Of course, you’ve probably also heard about Google’s neat little tricks like Magic Eraser that automatically detects photos or objects in a photo that can easily be erased from the shot or the motion blur option to add a bit more life to your shot, but they’re honestly just exclusive Google Photos features for Pixel owners.
My only real disappointment is with the field of view offered by the ultrawide camera. WIth its 114˚ field of view, it’s not quite as wide as the 120-123 degree lenses we typically see on other devices. You simply can’t fit as much into the shot as you can with other smartphones and the perspective isn’t quite as dramatic as it could be. The images and video captured with the ultrawide camera still turn out great, but if you’re coming from a device with a wider lens, you’ll definitely notice the difference.

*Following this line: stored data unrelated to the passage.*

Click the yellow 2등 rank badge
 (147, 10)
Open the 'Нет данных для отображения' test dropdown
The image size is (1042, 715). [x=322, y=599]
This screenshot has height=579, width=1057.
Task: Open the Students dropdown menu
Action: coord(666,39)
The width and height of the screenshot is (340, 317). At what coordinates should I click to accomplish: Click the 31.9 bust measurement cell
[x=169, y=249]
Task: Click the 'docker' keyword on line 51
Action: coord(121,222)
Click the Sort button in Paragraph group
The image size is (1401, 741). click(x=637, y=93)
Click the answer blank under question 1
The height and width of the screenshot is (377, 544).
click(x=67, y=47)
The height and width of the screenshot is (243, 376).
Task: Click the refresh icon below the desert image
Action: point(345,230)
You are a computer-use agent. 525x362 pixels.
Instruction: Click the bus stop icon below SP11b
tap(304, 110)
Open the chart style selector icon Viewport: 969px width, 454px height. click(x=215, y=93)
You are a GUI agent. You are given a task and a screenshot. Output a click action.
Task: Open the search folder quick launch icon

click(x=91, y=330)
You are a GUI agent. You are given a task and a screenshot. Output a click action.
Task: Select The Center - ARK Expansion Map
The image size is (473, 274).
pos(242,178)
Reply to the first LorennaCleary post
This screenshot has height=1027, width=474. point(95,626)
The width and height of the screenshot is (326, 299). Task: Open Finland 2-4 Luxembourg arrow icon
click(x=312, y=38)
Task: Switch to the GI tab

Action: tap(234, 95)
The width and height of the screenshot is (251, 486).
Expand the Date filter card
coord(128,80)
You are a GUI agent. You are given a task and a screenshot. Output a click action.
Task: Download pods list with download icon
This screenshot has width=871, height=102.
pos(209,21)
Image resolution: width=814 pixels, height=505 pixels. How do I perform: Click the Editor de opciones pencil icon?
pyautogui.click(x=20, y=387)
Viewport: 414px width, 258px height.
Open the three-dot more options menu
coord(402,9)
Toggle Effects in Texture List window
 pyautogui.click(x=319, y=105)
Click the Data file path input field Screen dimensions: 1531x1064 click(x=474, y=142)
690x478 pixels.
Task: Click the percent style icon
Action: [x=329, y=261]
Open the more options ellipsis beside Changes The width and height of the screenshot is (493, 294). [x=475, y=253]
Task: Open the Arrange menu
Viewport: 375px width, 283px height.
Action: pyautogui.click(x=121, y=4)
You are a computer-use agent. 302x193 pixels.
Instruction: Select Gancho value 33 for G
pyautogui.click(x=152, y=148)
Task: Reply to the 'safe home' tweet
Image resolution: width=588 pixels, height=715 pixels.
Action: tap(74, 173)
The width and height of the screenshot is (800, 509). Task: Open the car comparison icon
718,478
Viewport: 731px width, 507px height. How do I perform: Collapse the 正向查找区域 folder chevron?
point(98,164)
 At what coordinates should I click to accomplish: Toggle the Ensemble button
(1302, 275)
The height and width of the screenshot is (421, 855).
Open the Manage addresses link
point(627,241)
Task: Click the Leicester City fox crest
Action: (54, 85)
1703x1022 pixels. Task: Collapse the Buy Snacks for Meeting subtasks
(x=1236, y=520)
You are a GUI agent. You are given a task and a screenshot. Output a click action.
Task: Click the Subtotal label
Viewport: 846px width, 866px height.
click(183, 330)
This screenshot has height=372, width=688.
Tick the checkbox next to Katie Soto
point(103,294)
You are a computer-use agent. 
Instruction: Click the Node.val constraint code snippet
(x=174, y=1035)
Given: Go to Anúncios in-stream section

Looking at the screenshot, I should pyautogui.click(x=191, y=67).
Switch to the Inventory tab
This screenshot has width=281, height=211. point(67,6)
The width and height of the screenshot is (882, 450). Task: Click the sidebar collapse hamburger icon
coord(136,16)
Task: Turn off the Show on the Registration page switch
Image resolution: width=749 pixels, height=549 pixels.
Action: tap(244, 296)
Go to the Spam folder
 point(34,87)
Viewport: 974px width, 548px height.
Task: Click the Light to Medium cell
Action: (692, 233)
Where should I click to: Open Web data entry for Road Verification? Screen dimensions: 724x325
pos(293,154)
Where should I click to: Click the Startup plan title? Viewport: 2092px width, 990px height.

Overall, the cameras on this phone are spectacular for the price. Google is really setting the bar high for the competition, with a device that can go head to head or even outclass ultra-premium flagship devices that cost $300-$500 more when it comes to capturing photos and videos.
The last item on the list is the phone’s battery life. The phone’s equipped with a 4614mAh battery which is more than capable of getting you through a full day. On average, the Pixel 6 left me with more than a 20% charge when plugging it in at night after more than 14 hours off the charger.
As for charging itself, it’s pretty slow when compared to pretty much any phone from a Chinese brand, but it’s in line with what you’d expect from a Samsung device, taking 35 minutes to go from zero to 50%, but then another 60 minutes to top it off. And there’s really not much much difference in time when charging the phone with a cable or with a wireless charger. You will need to buy your own charger since the Pixel 6 doesn’t come with one in the box, but you probably have a few dozen on those around your house already, so it’s not a huge deal.
If all you’re looking at is the spec sheet when compared to the Pixel 6 Pro, the Pixel 6 may seem like a disappointment, but this phone’s $600 price is what really makes it stand out. It may not have all the bells and whistles, but it definitely delivers the best bang for your buck, even in early 2022. The Pixel 6 is definitely my number one recommendation for a smartphone under $1,000. It’s just that good.
Google Pixel 6 Rating: star_fullstar_fullstar_fullstar_fullstar_50 (4.5 / 5)
- Amazing Price
- Great Cameras
- Good mattery life
- Updates directly from Google
- Slow charging
- Software has been buggy
The Bottom Line
If you’re on a tight budget but still want a flagship smartphone, the Pixel 6 is the best bang for you buck, even in early 2022.